O PRINCÍPIO DO ESTADO SOCIAL
Este
princípio representa uma evolução na construção doutrinária do Estado. A teoria
política de Rousseau, cujas linhas básicas incluía a população no processo
político, propunha uma forma de Estado que assegurasse a participação de todos,
com justiça social e não apenas o respeito à liberdade. Avançava em direção à
democracia e à efetivação do princípio da igualdade material. Enxerga-se, pois,
as bases filosóficas do Estado Social.
Já
Karl Marx questionou as desigualdades sociais trazidas pelo modo de produção
capitalista e pela revolução industrial, fazendo o discurso da classe operária
em defesa da igualdade, mesmo que custasse a liberdade.
As
constituições pós-Revolução Francesa positivaram normas em defesa da vida, da
propriedade, da liberdade e da igualdade, transformando o súdito em sujeito e
titular de direitos constitucionais, não só de direitos naturais.

• Registros de dados:
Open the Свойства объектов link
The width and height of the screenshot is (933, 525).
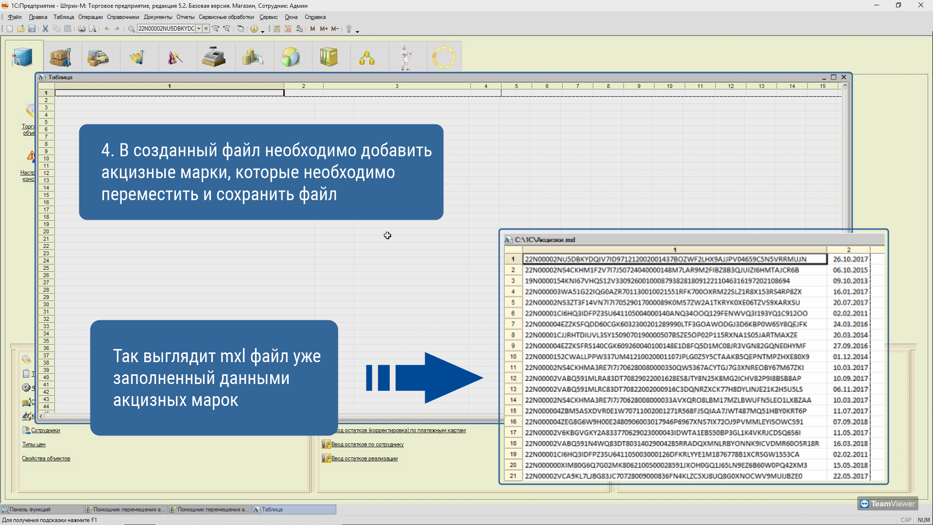point(46,458)
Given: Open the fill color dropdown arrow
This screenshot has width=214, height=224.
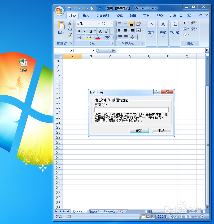Looking at the screenshot, I should pyautogui.click(x=93, y=37).
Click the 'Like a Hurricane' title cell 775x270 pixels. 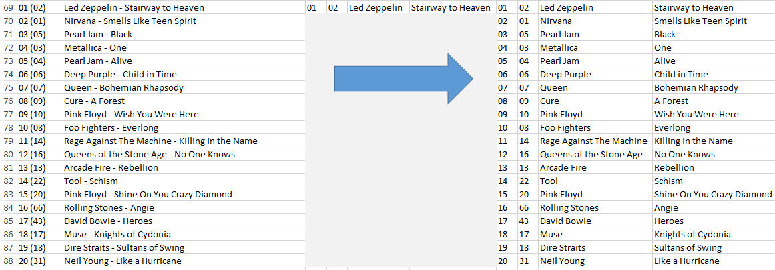click(713, 261)
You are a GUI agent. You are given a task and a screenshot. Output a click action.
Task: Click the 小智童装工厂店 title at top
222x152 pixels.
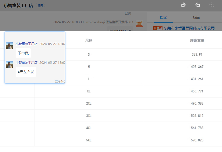[x=18, y=5]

• Instrução dada: Por favor, substitua "justiça social" por "equidade social" no texto sobre o princípio do Estado Social e transcreva tudo desde "O PRINCÍPIO DO" até "do Estado Social.".

• Problema resolvido:
O PRINCÍPIO DO ESTADO SOCIAL
Este
princípio representa uma evolução na construção doutrinária do Estado. A teoria
política de Rousseau, cujas linhas básicas incluía a população no processo
político, propunha uma forma de Estado que assegurasse a participação de todos,
com equidade social e não apenas o respeito à liberdade. Avançava em direção à
democracia e à efetivação do princípio da igualdade material. Enxerga-se, pois,
as bases filosóficas do Estado Social.